Return each record word for word, keeping none of its pictures.

***** Records shown *****

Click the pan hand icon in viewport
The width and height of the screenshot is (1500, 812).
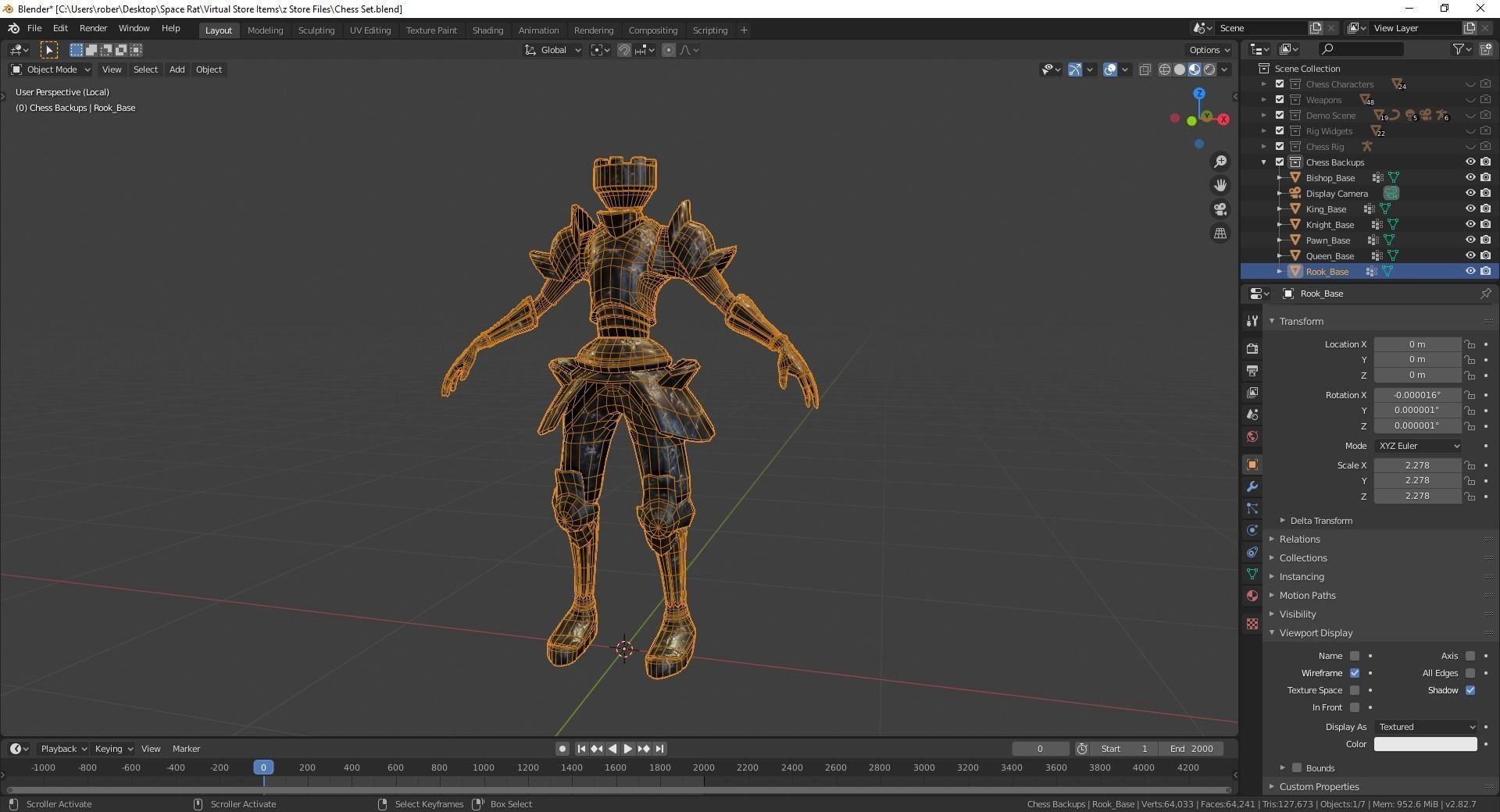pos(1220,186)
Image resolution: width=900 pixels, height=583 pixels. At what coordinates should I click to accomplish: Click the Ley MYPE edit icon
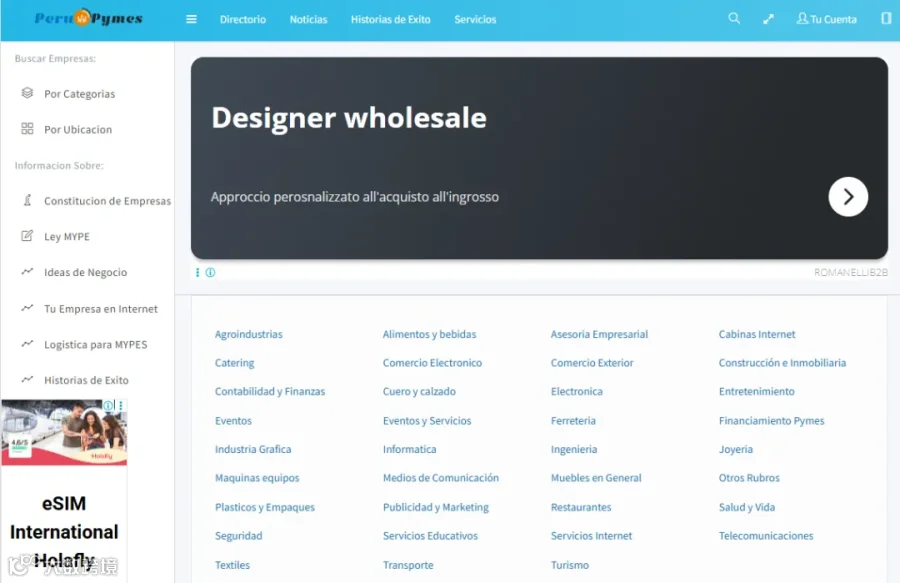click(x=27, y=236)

*****

• **Answer to this exercise**:
Click the pan hand icon in viewport
The width and height of the screenshot is (1500, 812).
pos(1220,186)
Image resolution: width=900 pixels, height=583 pixels. At what coordinates should I click to accomplish: Click the Ley MYPE edit icon
click(x=27, y=236)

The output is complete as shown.